The studies performed in recent decades, in fact, confirmed that the BMD modification due to OP is the result of a complex alteration of bone structure and composition. Focusing on the trabecular compartment, the more pronounced osteoporotic bone resorption is responsible for a reduction in the mean trabecular thickness and for the conversion of trabecular plates into rods. If the osteoporotic resorption is particularly dominant, it can lead to the complete removal of trabeculae, especially of the transversal ones, resulting in a reduction of the overall trabecular interconnection. At the cortical level, instead, OP is responsible for a decrease in the cortical thickness combined with an increase in the overall tissue porosity. Besides the structural modifications, the material components of bones, i.e., collagen and hydroxyapatite, are also altered in the case of OP. AGEs derived from an increment in the non-enzymatic collagen crosslinking accumulate in the matrix, leading to its stiffening. At the same time, hydroxyapatite crystals become bigger and more crystalline, probably due to the preferential resorption of the less mineralised and more soluble inorganic phase. The alteration of both the structure and the composition of osteoporotic bone tissue can thus be considered the cause of its decreased mechanical performances and its superior fracture risk.
To address all the different alteration mechanisms and to provide a more accurate investigation of the bone tissue, new imaging technologies have been adopted. In particular, CT instruments have been applied both at the clinical and research-oriented level thanks to their ability to investigate the bone structure in 3D conditions as well as to measure its apparent density. In recent years, these instruments have experienced several technological advancements which allowed higher resolutions, up to a few micrometres, allowing an advanced assessment of bone trabecular features. However, higher resolutions can be achieved only by adopting longer scanning times and higher radiation doses, thus hindering their applicability for patients. Furthermore, the post-elaboration of the obtained high-resolution images requires a significant computational cost and a high user specialisation that make this instrument less attractive for clinical use.
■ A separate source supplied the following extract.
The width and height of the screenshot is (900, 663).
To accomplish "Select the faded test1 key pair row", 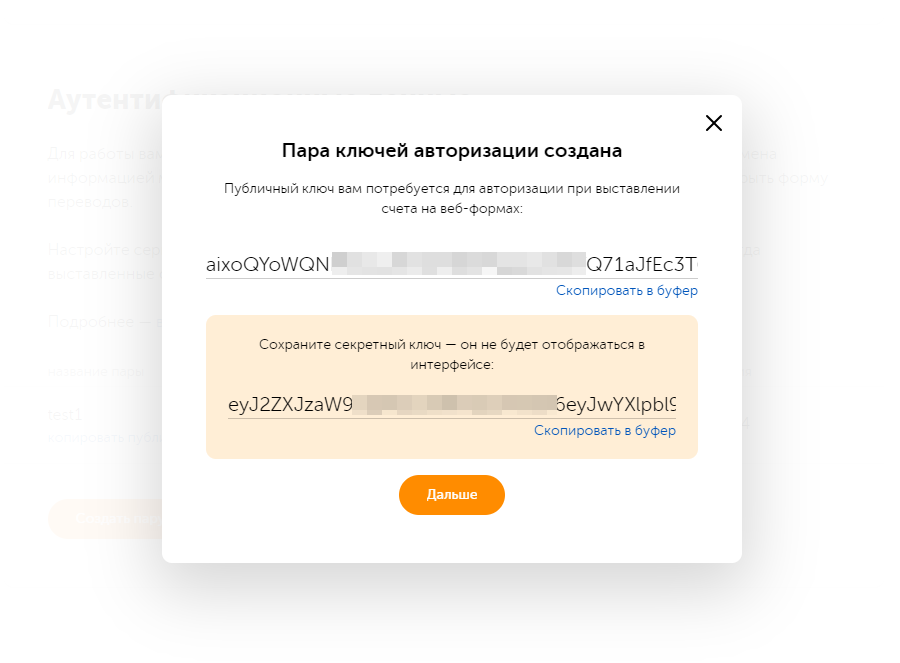I will pos(64,414).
Considering the promising results obtained in micro-CT experimental studies, for the identification of OP-induced bone alterations through morphometric analyses, as well as for the creation of FEM models simulating the bone fracture, the application of these instruments in clinics would lead to significant improvements in OP diagnosis and monitoring. In particular, the application of FEM analyses on patients could allow a faster and more accurate assessment of fracture risk, thus avoiding the reduction of quality of life usually associated with a fractured patient. However, a further improvement of micro-CT technology is necessary to reduce the scanning duration and, consequently, the exposition dose. In addition, this technology should have a more affordable cost in order to guarantee its accessibility for clinical centres. Furthermore, the development of standardised CT acquisition and image elaboration protocols would be a fundamental step to guarantee reproducible and reliable results and, consequently, to allow the future application of these advanced analysis tools for OP diagnosis in patients.